Re: Regarding Shards - Composite / Implicit , Replica Type - NRT / TLOG

Posted by Shawn Heisey <ap...@elyograg.org>.
On 1/3/2019 11:26 PM, Doss wrote:
> We are planning to setup a SOLR cloud with 6 nodes for 3 million records
> (expected to grow to 5 million in a year), with 150 fields and over all
> index would come around 120GB.
>
> We plan to use NRT with 5 sec soft commit and 1 min hard commit.

Five seconds is likely far too short an interval.  That's something 
you'll have to experiment with.

> Expected query volume would be 5000 select hits per second and 7000 inserts
> / updates per second.

5000 queries per second is an extremely high query rate.  I would guess 
that six nodes is far too few to handle that much of a query load.  It 
might also be plenty ... it's nearly impossible to gauge that with the 
information you've shared so far.  Usually the only way to find out for 
sure is to actually BUILD the system and try it.

7000 documents inserted per second is also ambitious.  It's achievable, 
but is almost certainly going to require parallel threads/processes 
indexing at the same time.  That's going to reduce the query volume you 
can handle.

If you expect 3 million documents to reach 120GB of index size, then 
each of those documents must be fairly large.  Large documents will 
index more slowly, and can also reduce query capacity.

Memory will be your biggest challenge.  If a Solr instance must handle 
120GB of index and achieve a high query volume, then you'll want that 
Solr instance to have about 128GB of memory, so the entire index will 
fit into the operating system disk cache.

> Our records can be classified under 15 categories, but they will not have
> even number of records, few categories will have more number of records.
>
> Queries will also come in the same pattern, that is., categories with high
> number of records will get high volume of select / updates.
>
> For this situation we are confused in choosing what type of sharding would
> help us in better performance in both select and updates?
>
> Composite / implicit - Composite with 15 shards or implicit based on 15
> categories.

15 shards is probably far too many for only a few million documents, 
especially with the extremely high query volume and low host count you 
have projected.  With a high query volume, you want the absolute minimum 
number of shards possible ... one if you can.  Handling several million 
documents in a single shard is usually doable.

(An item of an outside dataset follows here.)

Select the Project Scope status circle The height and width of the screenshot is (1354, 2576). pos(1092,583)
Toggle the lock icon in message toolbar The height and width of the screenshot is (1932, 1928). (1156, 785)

> Our select queries will have minimum 15 filters in fq, with extensive
> function queries used in sort.

When a query has multiple filters, they will generally all be run in 
parallel, not sequentially.  This can affect the query volume you can 
handle, it's very difficult to know whether the effect will be helpful 
or harmful.

> For our kind of situation which replica Type can we choose? All NRT or NRT
> with TLOG ?

If you will only have two replicas, they should both be either NRT or 
TLOG.  With more than two replicas, my suggestion would be to make two 
of them TLOG and the rest PULL. One of the TLOG replicas will be elected 
leader, and all other replicas will copy the index from the leader, 
rather than do the independent indexing that NRT replicas do.